● Aim of the exercise: Carry over every entry exactly as it appears in the records.

● Records to use:
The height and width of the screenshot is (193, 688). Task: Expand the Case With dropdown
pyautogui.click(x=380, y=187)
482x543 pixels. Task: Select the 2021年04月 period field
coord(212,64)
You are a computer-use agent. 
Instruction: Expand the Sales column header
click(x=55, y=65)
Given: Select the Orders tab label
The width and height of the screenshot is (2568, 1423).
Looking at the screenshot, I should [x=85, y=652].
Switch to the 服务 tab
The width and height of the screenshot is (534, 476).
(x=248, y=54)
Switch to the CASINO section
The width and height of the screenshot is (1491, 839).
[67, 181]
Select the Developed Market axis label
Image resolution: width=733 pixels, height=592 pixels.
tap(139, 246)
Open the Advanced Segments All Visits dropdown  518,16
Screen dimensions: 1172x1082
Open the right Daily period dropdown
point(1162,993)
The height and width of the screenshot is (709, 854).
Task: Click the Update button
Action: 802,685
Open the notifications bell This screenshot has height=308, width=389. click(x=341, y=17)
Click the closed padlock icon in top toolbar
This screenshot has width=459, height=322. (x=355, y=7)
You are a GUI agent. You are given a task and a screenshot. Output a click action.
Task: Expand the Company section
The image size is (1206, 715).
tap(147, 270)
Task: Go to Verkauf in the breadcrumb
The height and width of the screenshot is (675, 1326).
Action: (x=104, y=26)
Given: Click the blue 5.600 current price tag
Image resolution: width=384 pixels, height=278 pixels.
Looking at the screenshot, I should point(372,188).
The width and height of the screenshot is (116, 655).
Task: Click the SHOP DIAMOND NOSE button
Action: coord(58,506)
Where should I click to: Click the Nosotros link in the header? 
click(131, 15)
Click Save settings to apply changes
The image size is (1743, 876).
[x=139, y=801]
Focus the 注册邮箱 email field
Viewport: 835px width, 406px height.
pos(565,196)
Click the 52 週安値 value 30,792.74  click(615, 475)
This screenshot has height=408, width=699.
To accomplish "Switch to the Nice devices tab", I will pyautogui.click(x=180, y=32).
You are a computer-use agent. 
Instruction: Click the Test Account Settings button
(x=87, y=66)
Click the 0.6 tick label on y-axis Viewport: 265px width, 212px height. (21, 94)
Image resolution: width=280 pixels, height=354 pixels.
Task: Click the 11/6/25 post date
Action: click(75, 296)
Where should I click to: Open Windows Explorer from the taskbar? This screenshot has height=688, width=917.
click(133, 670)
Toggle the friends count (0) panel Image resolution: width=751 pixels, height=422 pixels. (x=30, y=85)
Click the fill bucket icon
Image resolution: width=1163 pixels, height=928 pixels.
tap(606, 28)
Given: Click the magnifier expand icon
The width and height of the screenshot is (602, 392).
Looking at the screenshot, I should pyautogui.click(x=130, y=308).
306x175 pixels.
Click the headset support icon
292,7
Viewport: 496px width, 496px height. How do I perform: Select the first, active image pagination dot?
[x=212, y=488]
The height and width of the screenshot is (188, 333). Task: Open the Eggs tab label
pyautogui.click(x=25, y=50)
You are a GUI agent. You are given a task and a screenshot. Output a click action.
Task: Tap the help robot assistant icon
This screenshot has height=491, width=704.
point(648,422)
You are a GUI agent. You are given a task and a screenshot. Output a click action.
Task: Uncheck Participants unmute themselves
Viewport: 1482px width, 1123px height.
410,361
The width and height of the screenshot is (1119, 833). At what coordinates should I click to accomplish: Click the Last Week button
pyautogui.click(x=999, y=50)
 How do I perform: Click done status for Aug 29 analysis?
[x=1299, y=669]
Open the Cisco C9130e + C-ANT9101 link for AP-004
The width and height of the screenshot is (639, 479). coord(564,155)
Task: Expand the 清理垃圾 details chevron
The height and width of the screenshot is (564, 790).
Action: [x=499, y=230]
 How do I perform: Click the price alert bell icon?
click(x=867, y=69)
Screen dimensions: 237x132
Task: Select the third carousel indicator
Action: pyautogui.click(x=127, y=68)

● Written solution:
The height and width of the screenshot is (193, 688). Task: Expand the Case With dropdown
pyautogui.click(x=380, y=187)
482x543 pixels. Task: Select the 2021年04月 period field
coord(212,64)
You are a computer-use agent. 
Instruction: Expand the Sales column header
click(x=55, y=65)
Given: Select the Orders tab label
The width and height of the screenshot is (2568, 1423).
Looking at the screenshot, I should [x=85, y=652].
Switch to the 服务 tab
The width and height of the screenshot is (534, 476).
(x=248, y=54)
Switch to the CASINO section
The width and height of the screenshot is (1491, 839).
[67, 181]
Select the Developed Market axis label
Image resolution: width=733 pixels, height=592 pixels.
tap(139, 246)
Open the Advanced Segments All Visits dropdown  518,16
Screen dimensions: 1172x1082
Open the right Daily period dropdown
point(1162,993)
The height and width of the screenshot is (709, 854).
Task: Click the Update button
Action: 802,685
Open the notifications bell This screenshot has height=308, width=389. click(x=341, y=17)
Click the closed padlock icon in top toolbar
This screenshot has width=459, height=322. (x=355, y=7)
You are a GUI agent. You are given a task and a screenshot. Output a click action.
Task: Expand the Company section
The image size is (1206, 715).
tap(147, 270)
Task: Go to Verkauf in the breadcrumb
The height and width of the screenshot is (675, 1326).
Action: (x=104, y=26)
Given: Click the blue 5.600 current price tag
Image resolution: width=384 pixels, height=278 pixels.
Looking at the screenshot, I should point(372,188).
The width and height of the screenshot is (116, 655).
Task: Click the SHOP DIAMOND NOSE button
Action: coord(58,506)
Where should I click to: Click the Nosotros link in the header? 
click(131, 15)
Click Save settings to apply changes
The image size is (1743, 876).
[x=139, y=801]
Focus the 注册邮箱 email field
Viewport: 835px width, 406px height.
pos(565,196)
Click the 52 週安値 value 30,792.74  click(615, 475)
This screenshot has height=408, width=699.
To accomplish "Switch to the Nice devices tab", I will pyautogui.click(x=180, y=32).
You are a computer-use agent. 
Instruction: Click the Test Account Settings button
(x=87, y=66)
Click the 0.6 tick label on y-axis Viewport: 265px width, 212px height. (21, 94)
Image resolution: width=280 pixels, height=354 pixels.
Task: Click the 11/6/25 post date
Action: click(75, 296)
Where should I click to: Open Windows Explorer from the taskbar? This screenshot has height=688, width=917.
click(133, 670)
Toggle the friends count (0) panel Image resolution: width=751 pixels, height=422 pixels. (x=30, y=85)
Click the fill bucket icon
Image resolution: width=1163 pixels, height=928 pixels.
tap(606, 28)
Given: Click the magnifier expand icon
The width and height of the screenshot is (602, 392).
Looking at the screenshot, I should pyautogui.click(x=130, y=308).
306x175 pixels.
Click the headset support icon
292,7
Viewport: 496px width, 496px height. How do I perform: Select the first, active image pagination dot?
[x=212, y=488]
The height and width of the screenshot is (188, 333). Task: Open the Eggs tab label
pyautogui.click(x=25, y=50)
You are a GUI agent. You are given a task and a screenshot. Output a click action.
Task: Tap the help robot assistant icon
This screenshot has height=491, width=704.
point(648,422)
You are a GUI agent. You are given a task and a screenshot. Output a click action.
Task: Uncheck Participants unmute themselves
Viewport: 1482px width, 1123px height.
410,361
The width and height of the screenshot is (1119, 833). At what coordinates should I click to accomplish: Click the Last Week button
pyautogui.click(x=999, y=50)
 How do I perform: Click done status for Aug 29 analysis?
[x=1299, y=669]
Open the Cisco C9130e + C-ANT9101 link for AP-004
The width and height of the screenshot is (639, 479). coord(564,155)
Task: Expand the 清理垃圾 details chevron
The height and width of the screenshot is (564, 790).
Action: [x=499, y=230]
 How do I perform: Click the price alert bell icon?
click(x=867, y=69)
Screen dimensions: 237x132
Task: Select the third carousel indicator
Action: pyautogui.click(x=127, y=68)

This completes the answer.